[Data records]
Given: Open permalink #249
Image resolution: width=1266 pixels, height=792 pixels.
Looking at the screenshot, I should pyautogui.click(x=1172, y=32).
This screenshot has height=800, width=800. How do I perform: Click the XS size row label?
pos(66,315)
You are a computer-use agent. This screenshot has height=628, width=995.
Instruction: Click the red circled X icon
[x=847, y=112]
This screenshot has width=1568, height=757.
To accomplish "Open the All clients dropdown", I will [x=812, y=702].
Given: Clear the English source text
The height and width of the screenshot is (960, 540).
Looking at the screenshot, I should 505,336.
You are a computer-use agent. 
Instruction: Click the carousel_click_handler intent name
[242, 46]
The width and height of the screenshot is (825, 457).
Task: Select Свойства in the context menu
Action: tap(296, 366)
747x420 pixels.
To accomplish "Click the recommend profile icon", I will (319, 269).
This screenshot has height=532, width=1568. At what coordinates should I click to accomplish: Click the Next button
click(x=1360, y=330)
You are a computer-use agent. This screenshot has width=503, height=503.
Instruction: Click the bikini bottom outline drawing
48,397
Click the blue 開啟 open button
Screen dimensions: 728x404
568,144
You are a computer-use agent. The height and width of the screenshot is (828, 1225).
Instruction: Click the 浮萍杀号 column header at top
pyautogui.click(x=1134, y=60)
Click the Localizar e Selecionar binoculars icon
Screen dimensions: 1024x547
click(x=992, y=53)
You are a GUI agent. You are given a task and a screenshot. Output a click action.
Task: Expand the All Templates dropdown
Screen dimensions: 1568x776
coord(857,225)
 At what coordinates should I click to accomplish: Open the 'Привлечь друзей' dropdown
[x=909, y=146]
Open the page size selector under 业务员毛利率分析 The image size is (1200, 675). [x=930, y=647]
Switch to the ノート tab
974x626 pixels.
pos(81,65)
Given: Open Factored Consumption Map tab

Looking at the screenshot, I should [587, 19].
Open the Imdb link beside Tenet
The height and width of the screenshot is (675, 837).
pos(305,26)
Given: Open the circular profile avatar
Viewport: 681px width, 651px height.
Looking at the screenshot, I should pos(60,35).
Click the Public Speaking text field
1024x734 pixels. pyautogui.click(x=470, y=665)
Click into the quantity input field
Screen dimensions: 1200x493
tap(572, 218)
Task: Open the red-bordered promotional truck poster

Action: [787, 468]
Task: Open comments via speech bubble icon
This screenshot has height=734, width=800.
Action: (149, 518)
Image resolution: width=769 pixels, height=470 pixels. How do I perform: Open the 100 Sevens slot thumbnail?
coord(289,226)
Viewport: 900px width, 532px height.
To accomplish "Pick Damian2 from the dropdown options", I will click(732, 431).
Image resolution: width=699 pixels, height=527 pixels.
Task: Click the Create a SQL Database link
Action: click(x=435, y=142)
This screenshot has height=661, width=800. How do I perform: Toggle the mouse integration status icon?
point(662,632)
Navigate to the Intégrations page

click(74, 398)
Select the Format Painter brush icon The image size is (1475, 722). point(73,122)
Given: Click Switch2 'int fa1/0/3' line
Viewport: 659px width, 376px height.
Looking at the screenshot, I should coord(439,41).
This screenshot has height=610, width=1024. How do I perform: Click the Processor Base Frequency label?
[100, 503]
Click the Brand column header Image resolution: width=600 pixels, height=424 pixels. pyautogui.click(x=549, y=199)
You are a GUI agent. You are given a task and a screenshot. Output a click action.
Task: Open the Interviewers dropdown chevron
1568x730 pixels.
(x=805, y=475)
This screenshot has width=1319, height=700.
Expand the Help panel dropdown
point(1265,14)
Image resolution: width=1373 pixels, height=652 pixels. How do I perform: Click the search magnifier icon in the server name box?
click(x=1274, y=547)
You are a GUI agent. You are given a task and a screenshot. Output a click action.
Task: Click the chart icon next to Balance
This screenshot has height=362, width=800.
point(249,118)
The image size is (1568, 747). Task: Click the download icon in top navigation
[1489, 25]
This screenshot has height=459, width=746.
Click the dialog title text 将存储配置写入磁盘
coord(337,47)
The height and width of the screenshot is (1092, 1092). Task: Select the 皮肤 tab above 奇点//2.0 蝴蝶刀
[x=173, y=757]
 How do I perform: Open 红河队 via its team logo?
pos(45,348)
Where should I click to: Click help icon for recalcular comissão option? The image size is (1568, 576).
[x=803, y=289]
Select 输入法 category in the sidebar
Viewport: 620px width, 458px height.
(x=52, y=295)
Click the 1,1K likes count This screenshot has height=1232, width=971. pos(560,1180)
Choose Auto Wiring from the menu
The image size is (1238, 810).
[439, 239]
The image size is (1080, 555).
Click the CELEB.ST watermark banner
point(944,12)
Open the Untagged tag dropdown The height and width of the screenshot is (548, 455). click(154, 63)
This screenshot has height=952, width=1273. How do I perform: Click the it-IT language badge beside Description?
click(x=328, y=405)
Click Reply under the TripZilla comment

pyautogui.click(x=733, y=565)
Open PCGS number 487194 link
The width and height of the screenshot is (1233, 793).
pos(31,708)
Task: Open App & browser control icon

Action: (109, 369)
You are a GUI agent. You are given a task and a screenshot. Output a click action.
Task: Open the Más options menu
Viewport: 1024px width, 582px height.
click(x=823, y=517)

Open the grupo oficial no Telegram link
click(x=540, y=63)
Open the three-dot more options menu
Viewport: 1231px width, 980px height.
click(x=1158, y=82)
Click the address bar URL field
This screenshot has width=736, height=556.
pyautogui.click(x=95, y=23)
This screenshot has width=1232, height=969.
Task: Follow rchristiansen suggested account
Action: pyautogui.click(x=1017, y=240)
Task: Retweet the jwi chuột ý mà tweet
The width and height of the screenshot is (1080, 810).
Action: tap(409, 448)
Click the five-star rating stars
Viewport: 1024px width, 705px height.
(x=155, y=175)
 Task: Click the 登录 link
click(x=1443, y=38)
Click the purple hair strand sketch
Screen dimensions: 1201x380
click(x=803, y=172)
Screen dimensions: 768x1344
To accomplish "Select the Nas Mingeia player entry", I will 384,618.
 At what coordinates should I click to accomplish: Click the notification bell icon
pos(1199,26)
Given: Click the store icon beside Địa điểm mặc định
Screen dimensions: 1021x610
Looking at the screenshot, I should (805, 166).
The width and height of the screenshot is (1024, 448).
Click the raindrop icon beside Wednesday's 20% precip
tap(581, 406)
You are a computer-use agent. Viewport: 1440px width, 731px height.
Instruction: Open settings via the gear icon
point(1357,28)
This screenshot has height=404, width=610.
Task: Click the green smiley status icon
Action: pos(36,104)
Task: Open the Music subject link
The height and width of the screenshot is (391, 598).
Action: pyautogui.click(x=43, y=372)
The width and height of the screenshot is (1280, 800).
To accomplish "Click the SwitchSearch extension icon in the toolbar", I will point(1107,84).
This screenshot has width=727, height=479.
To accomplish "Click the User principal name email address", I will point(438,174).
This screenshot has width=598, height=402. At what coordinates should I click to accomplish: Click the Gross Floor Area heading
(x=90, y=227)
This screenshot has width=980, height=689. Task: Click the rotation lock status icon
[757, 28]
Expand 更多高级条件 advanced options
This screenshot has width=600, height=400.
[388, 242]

◆ **TASK GOAL**
With the first line of the records as the start and the line holding "You are a computer-use agent. The" as the end, please copy exactly those lines and no others.

◆ **SOLUTION TO THIS EXERCISE**
Given: Open permalink #249
Image resolution: width=1266 pixels, height=792 pixels.
Looking at the screenshot, I should pyautogui.click(x=1172, y=32).
This screenshot has height=800, width=800. How do I perform: Click the XS size row label?
pos(66,315)
You are a computer-use agent. This screenshot has height=628, width=995.
Instruction: Click the red circled X icon
[x=847, y=112]
This screenshot has width=1568, height=757.
To accomplish "Open the All clients dropdown", I will [x=812, y=702].
Given: Clear the English source text
The height and width of the screenshot is (960, 540).
Looking at the screenshot, I should 505,336.
You are a computer-use agent. 
Instruction: Click the carousel_click_handler intent name
[242, 46]
The width and height of the screenshot is (825, 457).
Task: Select Свойства in the context menu
Action: tap(296, 366)
747x420 pixels.
To accomplish "Click the recommend profile icon", I will (319, 269).
This screenshot has height=532, width=1568. At what coordinates should I click to accomplish: Click the Next button
click(x=1360, y=330)
You are a computer-use agent. This screenshot has width=503, height=503.
Instruction: Click the bikini bottom outline drawing
48,397
Click the blue 開啟 open button
Screen dimensions: 728x404
568,144
You are a computer-use agent. The height and width of the screenshot is (828, 1225).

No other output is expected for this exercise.